The state is expected to appeal the decision to the Kentucky Supreme Court. If it is upheld, the ruling may likely encourage other similar challenges to taxation in other state that tax out-of-state issues.
The Case was brought against the Kentucky Department of revenue in 2003. The appeals court found Kentucky's taxation system "clearly" unconstitutional because it allows more favorable tax treatment to in-state bonds than it does for "extraterritorially issued" bonds.
The Kentucky ruling also paves the way for the plaintiffs to seek class-action certification. This could make the state potentially responsible for refunding tax payments, not only to those who filed the suit, but also to other Kentucky taxpayers who join the lawsuit.
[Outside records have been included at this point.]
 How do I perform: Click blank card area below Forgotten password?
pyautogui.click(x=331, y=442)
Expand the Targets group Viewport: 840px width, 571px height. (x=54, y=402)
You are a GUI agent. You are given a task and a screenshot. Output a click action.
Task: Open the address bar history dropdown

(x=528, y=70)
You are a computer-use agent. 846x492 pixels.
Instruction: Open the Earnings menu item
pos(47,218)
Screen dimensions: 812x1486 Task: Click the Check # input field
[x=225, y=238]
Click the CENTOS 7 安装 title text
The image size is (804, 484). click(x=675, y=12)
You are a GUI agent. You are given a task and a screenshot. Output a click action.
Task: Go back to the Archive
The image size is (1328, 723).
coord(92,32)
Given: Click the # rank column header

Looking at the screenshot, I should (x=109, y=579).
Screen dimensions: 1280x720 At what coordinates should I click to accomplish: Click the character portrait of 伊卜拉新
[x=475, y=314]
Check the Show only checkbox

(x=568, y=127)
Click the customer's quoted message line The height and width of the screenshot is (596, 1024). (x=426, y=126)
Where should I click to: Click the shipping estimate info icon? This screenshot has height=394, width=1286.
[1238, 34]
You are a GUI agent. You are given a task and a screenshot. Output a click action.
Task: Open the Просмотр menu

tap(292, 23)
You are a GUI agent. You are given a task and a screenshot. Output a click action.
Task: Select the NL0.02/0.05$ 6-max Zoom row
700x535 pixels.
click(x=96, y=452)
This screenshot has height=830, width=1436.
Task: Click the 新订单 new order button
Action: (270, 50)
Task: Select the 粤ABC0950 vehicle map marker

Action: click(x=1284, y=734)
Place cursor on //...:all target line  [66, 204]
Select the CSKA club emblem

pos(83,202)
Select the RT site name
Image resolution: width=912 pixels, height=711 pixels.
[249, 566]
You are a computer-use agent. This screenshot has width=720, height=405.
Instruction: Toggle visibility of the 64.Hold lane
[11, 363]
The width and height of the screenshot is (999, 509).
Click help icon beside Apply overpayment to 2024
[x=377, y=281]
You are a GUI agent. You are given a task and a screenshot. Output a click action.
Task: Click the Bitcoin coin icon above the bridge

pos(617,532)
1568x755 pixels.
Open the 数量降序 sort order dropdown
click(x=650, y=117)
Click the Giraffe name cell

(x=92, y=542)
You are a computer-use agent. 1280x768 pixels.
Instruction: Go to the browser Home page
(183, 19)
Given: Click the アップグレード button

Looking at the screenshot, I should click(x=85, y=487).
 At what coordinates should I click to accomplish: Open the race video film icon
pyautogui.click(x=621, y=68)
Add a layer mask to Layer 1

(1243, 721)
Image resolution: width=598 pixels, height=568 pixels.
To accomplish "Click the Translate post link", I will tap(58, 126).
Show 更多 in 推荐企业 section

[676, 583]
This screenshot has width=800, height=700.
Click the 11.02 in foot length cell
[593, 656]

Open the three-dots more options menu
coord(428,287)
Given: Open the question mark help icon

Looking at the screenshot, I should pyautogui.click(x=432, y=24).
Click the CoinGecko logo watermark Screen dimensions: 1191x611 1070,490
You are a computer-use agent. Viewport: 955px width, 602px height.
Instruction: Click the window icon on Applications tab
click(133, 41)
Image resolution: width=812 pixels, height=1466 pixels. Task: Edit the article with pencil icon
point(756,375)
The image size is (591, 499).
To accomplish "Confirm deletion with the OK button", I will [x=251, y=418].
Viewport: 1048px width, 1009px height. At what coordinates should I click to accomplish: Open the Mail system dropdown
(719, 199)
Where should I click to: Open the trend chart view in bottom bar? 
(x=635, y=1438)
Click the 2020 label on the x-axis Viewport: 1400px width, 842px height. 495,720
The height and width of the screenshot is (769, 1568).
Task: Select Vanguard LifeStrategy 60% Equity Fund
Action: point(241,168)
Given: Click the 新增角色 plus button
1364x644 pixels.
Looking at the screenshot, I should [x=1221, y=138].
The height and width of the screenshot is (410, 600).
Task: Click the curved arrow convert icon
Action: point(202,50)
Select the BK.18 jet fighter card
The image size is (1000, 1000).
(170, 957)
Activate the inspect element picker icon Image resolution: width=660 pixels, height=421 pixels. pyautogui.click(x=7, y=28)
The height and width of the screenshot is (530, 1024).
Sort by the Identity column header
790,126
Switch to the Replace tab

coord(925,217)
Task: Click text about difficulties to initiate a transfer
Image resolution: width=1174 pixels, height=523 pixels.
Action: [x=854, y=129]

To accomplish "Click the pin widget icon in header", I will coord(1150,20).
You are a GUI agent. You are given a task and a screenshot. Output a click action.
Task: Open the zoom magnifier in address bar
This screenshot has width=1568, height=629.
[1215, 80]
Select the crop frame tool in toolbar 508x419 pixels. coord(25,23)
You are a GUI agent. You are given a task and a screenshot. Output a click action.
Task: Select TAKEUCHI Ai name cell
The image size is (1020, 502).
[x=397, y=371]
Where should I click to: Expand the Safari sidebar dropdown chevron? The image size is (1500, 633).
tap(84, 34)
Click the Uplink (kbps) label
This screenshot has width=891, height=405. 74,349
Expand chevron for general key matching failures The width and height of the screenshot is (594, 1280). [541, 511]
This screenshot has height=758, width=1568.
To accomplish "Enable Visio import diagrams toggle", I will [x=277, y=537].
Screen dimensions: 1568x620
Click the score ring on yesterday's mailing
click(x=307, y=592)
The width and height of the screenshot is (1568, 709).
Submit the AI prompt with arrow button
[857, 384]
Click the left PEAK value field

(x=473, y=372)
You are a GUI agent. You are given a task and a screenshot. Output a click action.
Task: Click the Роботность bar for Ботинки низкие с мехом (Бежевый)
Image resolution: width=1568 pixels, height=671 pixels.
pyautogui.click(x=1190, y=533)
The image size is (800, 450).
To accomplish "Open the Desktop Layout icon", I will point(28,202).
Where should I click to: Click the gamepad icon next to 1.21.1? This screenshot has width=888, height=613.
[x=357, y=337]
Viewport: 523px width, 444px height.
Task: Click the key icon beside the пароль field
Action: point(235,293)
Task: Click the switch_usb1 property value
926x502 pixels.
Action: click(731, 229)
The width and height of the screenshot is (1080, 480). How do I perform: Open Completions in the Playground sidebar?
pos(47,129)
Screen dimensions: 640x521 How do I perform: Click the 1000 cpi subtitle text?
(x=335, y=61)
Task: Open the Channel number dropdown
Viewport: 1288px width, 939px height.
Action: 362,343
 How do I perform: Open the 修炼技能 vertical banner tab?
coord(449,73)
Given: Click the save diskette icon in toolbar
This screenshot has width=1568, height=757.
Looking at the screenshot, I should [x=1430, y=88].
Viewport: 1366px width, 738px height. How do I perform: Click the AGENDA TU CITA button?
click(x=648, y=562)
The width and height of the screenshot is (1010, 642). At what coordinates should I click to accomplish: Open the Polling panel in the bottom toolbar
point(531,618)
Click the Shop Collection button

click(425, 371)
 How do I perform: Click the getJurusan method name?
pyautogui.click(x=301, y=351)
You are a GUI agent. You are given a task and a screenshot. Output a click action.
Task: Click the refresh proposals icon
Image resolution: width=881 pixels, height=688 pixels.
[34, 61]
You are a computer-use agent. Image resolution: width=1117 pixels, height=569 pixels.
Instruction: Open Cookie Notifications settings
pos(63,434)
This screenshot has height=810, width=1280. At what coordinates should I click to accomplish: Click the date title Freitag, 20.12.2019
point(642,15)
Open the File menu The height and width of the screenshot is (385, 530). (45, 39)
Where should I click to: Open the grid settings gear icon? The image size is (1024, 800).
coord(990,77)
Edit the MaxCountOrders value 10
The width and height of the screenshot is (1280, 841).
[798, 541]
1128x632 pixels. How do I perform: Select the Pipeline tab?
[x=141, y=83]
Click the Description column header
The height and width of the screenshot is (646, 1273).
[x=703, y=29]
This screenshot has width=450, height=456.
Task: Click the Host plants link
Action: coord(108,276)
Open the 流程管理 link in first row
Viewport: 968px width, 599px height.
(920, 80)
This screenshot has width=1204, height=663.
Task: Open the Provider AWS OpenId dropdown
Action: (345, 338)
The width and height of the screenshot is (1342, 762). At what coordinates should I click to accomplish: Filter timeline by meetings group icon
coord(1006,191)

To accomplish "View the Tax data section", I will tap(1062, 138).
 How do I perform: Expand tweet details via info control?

If the lawsuit is ultimately successful, it could have a major impact on the municipal bond market. Present tax policy causes most municipal bond investors to purchase bonds issued in their state of residence in order to avoid state taxes. A dramatic change in investor preference could significantly change municipal finance through the country.
Tax-free bond investors and revenue officials from other states will be following this case very closely.
College savings plans and other state programs could be affected significantly.
If the Supreme Court decides to review this case and sides with the state appeals court ruling that it is unconstitutional to tax out-of-state bonds while not taxing those issued in state, the same reasoning could be applied to 529 plans and could wipe out the state tax advantages that many states offer.
Established under Section 529 of the Internal Revenue Code, college savings plans allow adults to save money in special accounts that will be free from federal income tax when used to pay for the QUALIFIED HIGHER-EDUCATION expenses of their children and other beneficiaries. Many states try to lure assets to their in-state programs by offering residents a deduction on personal income tax returns for contributions to these plans.
There are presently at least 38 states that refrain from taxing bonds in state. This case will affect those states.
On May 22, 2007 the Kentucky Supreme Court passed up an opportunity to review this case.